A good example of this dosing issue that is relevant to the nervous system is that of vitamin B6 (pyridoxine). A deficiency of vitamin B6 impairs nervous system function. However, an excess of vitamin B6 injures the nervous system and may actually produce symptoms similar to those of MS. Thus, for vitamin B6 and the nervous system, a normal level is desirable, and either a deficiency or an excess may be harmful.

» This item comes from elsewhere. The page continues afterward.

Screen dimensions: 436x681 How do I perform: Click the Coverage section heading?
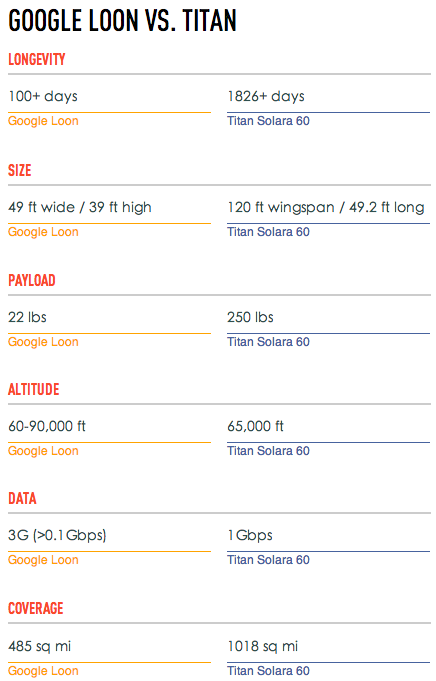pos(36,608)
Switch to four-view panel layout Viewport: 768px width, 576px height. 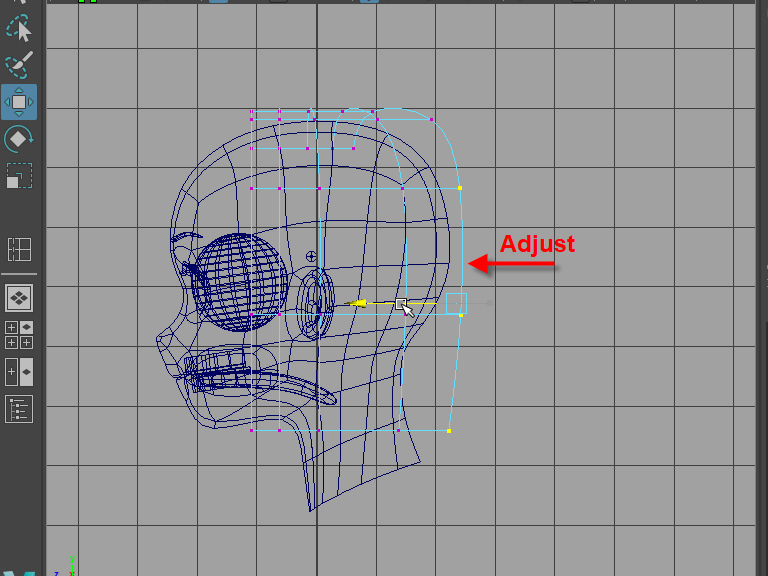coord(19,334)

In the case of immune system function, seemingly paradoxical situations may arise with regard to supplement doses. For example, vitamin B7 (biotin) is important for maintaining a healthy immune system; a deficiency of vitamin B7 appears to be beneficial for animals with EAE, an experimental form of MS. On the other hand, supplementation with either selenium or zinc, two minerals involved in immune system function, may worsen EAE. On the basis of this limited scientific information, it could be argued that a state of deficiency of immune-relevant vitamins and minerals may be beneficial for MS, and a state of excess of these nutrients may be harmful. Because of limited information, it is not known if this argument is true. It is conceivable that it is true. Because MS is characterized by excessive immune system activity, deficiencies may be beneficial because they decrease immune system activity, and high levels may be harmful because they increase immune activity. This argument is not provided as a recommendation for people with MS to induce a deficiency state! Rather, it is provided to illustrate the complexities of vitamin and mineral dosing for specific diseases such as MS.
Vitamin and mineral supplements are clearly necessary for people with MS who have an inadequate diet. This may occur for a variety of reasons and may be particularly prevalent in those who are more severely impaired. With a poor diet, supplementation is essential to ensure an adequate intake of essential nutrients.
The most conservative approach to supplement use in MS is to avoid all supplements (except in people who clearly are nutritionally deficient). The rationale behind this view is that the effectiveness and safety of supplements has not been fully investigated in MS and therefore that supplements should not be used because they may be of no benefit and may actually be harmful.